In Asian families, education is prioritized above everything else. All Asian parents place an immense emphasis on their children’s education. It can be very stressful for the children, as they are always the object of comparison. Whether you’re being compared to your cousins, friends, family friends, or relatives, you’re always being compared. One of my cousins who I didn’t know existed met Obama because of a science project; when one of my uncles was in high school, he was the first in his class and now he’s in college and recently got a medal because he had the highest grades in the state; on Facebook, my parents’ friends’ children always are winning science and math competitions. Most Asians are embarrassed if they haven’t won at least one academic competition.

All Asian children and teens are expected to be straight-A students, take almost all AP classes, know how to play an instrument (preferably piano), be the best at whatever sport they play, be the president of a few clubs, ace the SATs, be valedictorian, and attend an Ivy League college. Falling short of any of these expectations will make you feel embarrassed, especially around another Asian.  Being Asian isn’t a bad thing at all. It’s something of which I’m proud, especially when I think about the contributions that Asians have made towards math, science, and medicine throughout our history.

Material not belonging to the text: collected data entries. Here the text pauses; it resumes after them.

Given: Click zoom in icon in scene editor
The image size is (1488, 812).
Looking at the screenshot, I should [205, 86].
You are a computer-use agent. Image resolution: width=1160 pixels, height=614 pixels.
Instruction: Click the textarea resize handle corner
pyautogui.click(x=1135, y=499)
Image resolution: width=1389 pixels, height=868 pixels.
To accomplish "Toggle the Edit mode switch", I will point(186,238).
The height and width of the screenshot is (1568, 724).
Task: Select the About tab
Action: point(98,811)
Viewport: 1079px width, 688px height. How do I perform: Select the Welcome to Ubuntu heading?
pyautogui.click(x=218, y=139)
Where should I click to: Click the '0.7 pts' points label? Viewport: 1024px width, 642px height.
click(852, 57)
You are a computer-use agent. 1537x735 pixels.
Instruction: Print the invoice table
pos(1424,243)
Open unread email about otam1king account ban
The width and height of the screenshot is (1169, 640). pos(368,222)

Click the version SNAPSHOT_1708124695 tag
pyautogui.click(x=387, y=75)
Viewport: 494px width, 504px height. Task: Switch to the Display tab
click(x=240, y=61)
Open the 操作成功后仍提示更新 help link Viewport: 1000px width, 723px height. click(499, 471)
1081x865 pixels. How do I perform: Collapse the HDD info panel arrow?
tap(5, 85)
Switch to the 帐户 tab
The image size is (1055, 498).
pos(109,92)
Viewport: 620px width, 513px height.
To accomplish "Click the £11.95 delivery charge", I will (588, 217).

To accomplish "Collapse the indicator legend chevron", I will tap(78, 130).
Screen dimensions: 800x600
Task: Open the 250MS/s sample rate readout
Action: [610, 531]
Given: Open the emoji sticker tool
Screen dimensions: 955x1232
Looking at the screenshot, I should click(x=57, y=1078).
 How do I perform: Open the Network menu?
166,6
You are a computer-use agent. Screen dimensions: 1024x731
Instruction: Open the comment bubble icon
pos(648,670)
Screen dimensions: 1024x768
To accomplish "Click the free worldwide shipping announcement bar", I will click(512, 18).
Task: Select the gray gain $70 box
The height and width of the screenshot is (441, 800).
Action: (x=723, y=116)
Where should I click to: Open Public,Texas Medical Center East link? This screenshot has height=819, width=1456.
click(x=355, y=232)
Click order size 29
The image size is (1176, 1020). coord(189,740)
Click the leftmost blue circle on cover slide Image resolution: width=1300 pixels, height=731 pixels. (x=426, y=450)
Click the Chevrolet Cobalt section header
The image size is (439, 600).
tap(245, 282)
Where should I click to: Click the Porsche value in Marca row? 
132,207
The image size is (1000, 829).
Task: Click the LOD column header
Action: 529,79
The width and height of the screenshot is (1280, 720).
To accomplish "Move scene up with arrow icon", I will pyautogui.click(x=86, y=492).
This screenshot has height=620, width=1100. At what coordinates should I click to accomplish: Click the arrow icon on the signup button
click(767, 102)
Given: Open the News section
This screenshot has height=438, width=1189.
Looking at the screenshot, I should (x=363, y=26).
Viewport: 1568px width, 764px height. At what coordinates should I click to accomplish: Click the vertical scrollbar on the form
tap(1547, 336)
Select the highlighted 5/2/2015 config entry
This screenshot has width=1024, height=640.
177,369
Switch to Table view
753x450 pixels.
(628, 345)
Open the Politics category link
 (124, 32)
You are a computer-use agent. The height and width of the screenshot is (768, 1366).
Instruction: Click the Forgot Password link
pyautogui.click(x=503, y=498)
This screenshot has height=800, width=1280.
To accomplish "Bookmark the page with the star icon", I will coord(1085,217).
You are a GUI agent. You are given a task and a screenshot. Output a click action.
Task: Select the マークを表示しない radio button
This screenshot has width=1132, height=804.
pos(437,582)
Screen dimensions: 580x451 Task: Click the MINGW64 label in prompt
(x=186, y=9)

There are so many Asians who I look up to, including Michio Kaku, one of my favorite physicists, Yoko Ono, an anti-war activist, comedians Mindy Kaling and Hasan Minhaj, Rupi Kaur, a Sikh poet famous for her books Milk and Honey and The Sun and Her Flowers, and Ingrid Nilsen, a queer Asian YouTuber. Last but not least, the person I look up to the most is Freddie Mercury, the lead singer of Queen who was gay and born in India. I look up to these different people for different reasons. I didn’t know that there were Asians comedians until I discovered Mindy Kaling and Hasan Minhaj. I had heard of Milk and Honey, but I didn’t read it until I saw Rupi’s name and realized she’s Asian. When I read her poems, I feel like they really related to me. Ingrid Nilsen is a queer Asian woman like me. All of these people have inspired me in their own ways. They make me proud to be Asian. I’ve always been proud to be Asian, and I will always be proud to be Asian.